WORK REQUIRED => Each of the lines below must be restated exactly.

--------------------

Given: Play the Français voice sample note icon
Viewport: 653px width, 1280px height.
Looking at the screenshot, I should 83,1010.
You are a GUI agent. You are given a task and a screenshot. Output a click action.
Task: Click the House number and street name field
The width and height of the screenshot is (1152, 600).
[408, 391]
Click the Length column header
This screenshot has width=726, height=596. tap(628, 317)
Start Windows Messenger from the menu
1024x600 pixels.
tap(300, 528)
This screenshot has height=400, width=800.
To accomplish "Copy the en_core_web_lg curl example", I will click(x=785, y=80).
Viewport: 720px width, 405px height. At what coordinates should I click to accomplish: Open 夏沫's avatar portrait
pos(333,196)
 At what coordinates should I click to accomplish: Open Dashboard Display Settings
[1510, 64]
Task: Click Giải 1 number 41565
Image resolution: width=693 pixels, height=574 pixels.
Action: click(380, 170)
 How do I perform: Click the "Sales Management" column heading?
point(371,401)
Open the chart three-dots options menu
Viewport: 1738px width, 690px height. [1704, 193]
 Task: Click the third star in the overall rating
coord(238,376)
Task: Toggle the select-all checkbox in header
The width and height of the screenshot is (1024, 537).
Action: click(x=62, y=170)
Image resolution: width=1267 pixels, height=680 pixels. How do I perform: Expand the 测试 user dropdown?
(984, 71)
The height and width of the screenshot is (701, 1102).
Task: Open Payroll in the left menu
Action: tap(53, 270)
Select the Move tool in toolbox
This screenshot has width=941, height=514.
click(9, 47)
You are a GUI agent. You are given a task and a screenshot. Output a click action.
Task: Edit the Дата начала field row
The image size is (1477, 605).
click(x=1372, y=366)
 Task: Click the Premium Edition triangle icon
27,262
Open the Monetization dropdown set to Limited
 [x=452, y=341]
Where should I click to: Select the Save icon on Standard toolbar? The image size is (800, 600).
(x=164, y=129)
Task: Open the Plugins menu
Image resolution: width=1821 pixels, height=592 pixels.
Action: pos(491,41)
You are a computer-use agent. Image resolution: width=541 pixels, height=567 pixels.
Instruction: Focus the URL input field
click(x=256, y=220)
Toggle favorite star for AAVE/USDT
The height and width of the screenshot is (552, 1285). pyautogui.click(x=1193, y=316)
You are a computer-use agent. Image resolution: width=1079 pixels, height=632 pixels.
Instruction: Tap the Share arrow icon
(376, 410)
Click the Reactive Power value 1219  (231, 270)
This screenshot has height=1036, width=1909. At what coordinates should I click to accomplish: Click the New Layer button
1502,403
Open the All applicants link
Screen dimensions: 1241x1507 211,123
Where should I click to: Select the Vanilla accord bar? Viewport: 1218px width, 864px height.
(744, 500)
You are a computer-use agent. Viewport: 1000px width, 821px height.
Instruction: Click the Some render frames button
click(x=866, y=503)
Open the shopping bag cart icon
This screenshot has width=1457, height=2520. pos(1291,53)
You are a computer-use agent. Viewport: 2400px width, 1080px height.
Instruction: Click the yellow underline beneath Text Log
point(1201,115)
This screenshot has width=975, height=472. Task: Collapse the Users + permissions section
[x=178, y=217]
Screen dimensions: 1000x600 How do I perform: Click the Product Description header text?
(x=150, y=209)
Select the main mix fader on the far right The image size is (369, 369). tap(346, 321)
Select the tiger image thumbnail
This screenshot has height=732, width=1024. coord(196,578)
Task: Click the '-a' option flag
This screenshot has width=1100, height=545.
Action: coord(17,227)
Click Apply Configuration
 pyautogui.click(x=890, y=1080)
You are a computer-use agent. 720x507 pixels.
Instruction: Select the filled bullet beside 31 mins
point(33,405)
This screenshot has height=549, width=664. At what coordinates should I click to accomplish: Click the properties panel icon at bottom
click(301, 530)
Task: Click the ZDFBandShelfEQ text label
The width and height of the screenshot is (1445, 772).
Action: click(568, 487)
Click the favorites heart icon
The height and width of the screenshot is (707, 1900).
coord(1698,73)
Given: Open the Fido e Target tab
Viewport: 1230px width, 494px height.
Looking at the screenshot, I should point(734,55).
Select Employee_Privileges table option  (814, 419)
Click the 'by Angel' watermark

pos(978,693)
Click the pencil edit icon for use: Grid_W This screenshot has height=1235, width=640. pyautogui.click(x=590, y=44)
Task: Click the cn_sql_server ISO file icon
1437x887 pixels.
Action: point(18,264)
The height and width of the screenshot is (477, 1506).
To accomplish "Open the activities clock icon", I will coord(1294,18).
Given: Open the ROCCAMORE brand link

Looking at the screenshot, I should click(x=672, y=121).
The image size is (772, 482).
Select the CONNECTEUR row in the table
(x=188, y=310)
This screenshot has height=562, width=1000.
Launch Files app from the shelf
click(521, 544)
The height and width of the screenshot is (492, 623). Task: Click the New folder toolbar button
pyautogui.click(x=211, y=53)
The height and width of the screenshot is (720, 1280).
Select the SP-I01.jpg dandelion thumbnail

--------------------

WRITTEN ANSWER =>
Given: Play the Français voice sample note icon
Viewport: 653px width, 1280px height.
Looking at the screenshot, I should 83,1010.
You are a GUI agent. You are given a task and a screenshot. Output a click action.
Task: Click the House number and street name field
The width and height of the screenshot is (1152, 600).
[408, 391]
Click the Length column header
This screenshot has width=726, height=596. tap(628, 317)
Start Windows Messenger from the menu
1024x600 pixels.
tap(300, 528)
This screenshot has height=400, width=800.
To accomplish "Copy the en_core_web_lg curl example", I will click(x=785, y=80).
Viewport: 720px width, 405px height. At what coordinates should I click to accomplish: Open 夏沫's avatar portrait
pos(333,196)
 At what coordinates should I click to accomplish: Open Dashboard Display Settings
[1510, 64]
Task: Click Giải 1 number 41565
Image resolution: width=693 pixels, height=574 pixels.
Action: click(380, 170)
 How do I perform: Click the "Sales Management" column heading?
point(371,401)
Open the chart three-dots options menu
Viewport: 1738px width, 690px height. [1704, 193]
 Task: Click the third star in the overall rating
coord(238,376)
Task: Toggle the select-all checkbox in header
The width and height of the screenshot is (1024, 537).
Action: click(x=62, y=170)
Image resolution: width=1267 pixels, height=680 pixels. How do I perform: Expand the 测试 user dropdown?
(984, 71)
The height and width of the screenshot is (701, 1102).
Task: Open Payroll in the left menu
Action: tap(53, 270)
Select the Move tool in toolbox
This screenshot has width=941, height=514.
click(9, 47)
You are a GUI agent. You are given a task and a screenshot. Output a click action.
Task: Edit the Дата начала field row
The image size is (1477, 605).
click(x=1372, y=366)
 Task: Click the Premium Edition triangle icon
27,262
Open the Monetization dropdown set to Limited
 [x=452, y=341]
Where should I click to: Select the Save icon on Standard toolbar? The image size is (800, 600).
(x=164, y=129)
Task: Open the Plugins menu
Image resolution: width=1821 pixels, height=592 pixels.
Action: pos(491,41)
You are a computer-use agent. Image resolution: width=541 pixels, height=567 pixels.
Instruction: Focus the URL input field
click(x=256, y=220)
Toggle favorite star for AAVE/USDT
The height and width of the screenshot is (552, 1285). pyautogui.click(x=1193, y=316)
You are a computer-use agent. Image resolution: width=1079 pixels, height=632 pixels.
Instruction: Tap the Share arrow icon
(376, 410)
Click the Reactive Power value 1219  (231, 270)
This screenshot has height=1036, width=1909. At what coordinates should I click to accomplish: Click the New Layer button
1502,403
Open the All applicants link
Screen dimensions: 1241x1507 211,123
Where should I click to: Select the Vanilla accord bar? Viewport: 1218px width, 864px height.
(744, 500)
You are a computer-use agent. Viewport: 1000px width, 821px height.
Instruction: Click the Some render frames button
click(x=866, y=503)
Open the shopping bag cart icon
This screenshot has width=1457, height=2520. pos(1291,53)
You are a computer-use agent. Viewport: 2400px width, 1080px height.
Instruction: Click the yellow underline beneath Text Log
point(1201,115)
This screenshot has width=975, height=472. Task: Collapse the Users + permissions section
[x=178, y=217]
Screen dimensions: 1000x600 How do I perform: Click the Product Description header text?
(x=150, y=209)
Select the main mix fader on the far right The image size is (369, 369). tap(346, 321)
Select the tiger image thumbnail
This screenshot has height=732, width=1024. coord(196,578)
Task: Click the '-a' option flag
This screenshot has width=1100, height=545.
Action: coord(17,227)
Click Apply Configuration
 pyautogui.click(x=890, y=1080)
You are a computer-use agent. 720x507 pixels.
Instruction: Select the filled bullet beside 31 mins
point(33,405)
This screenshot has height=549, width=664. At what coordinates should I click to accomplish: Click the properties panel icon at bottom
click(301, 530)
Task: Click the ZDFBandShelfEQ text label
The width and height of the screenshot is (1445, 772).
Action: click(568, 487)
Click the favorites heart icon
The height and width of the screenshot is (707, 1900).
coord(1698,73)
Given: Open the Fido e Target tab
Viewport: 1230px width, 494px height.
Looking at the screenshot, I should point(734,55).
Select Employee_Privileges table option  (814, 419)
Click the 'by Angel' watermark

pos(978,693)
Click the pencil edit icon for use: Grid_W This screenshot has height=1235, width=640. pyautogui.click(x=590, y=44)
Task: Click the cn_sql_server ISO file icon
1437x887 pixels.
Action: point(18,264)
The height and width of the screenshot is (477, 1506).
To accomplish "Open the activities clock icon", I will coord(1294,18).
Given: Open the ROCCAMORE brand link

Looking at the screenshot, I should click(x=672, y=121).
The image size is (772, 482).
Select the CONNECTEUR row in the table
(x=188, y=310)
This screenshot has height=562, width=1000.
Launch Files app from the shelf
click(521, 544)
The height and width of the screenshot is (492, 623). Task: Click the New folder toolbar button
pyautogui.click(x=211, y=53)
The height and width of the screenshot is (720, 1280).
Select the SP-I01.jpg dandelion thumbnail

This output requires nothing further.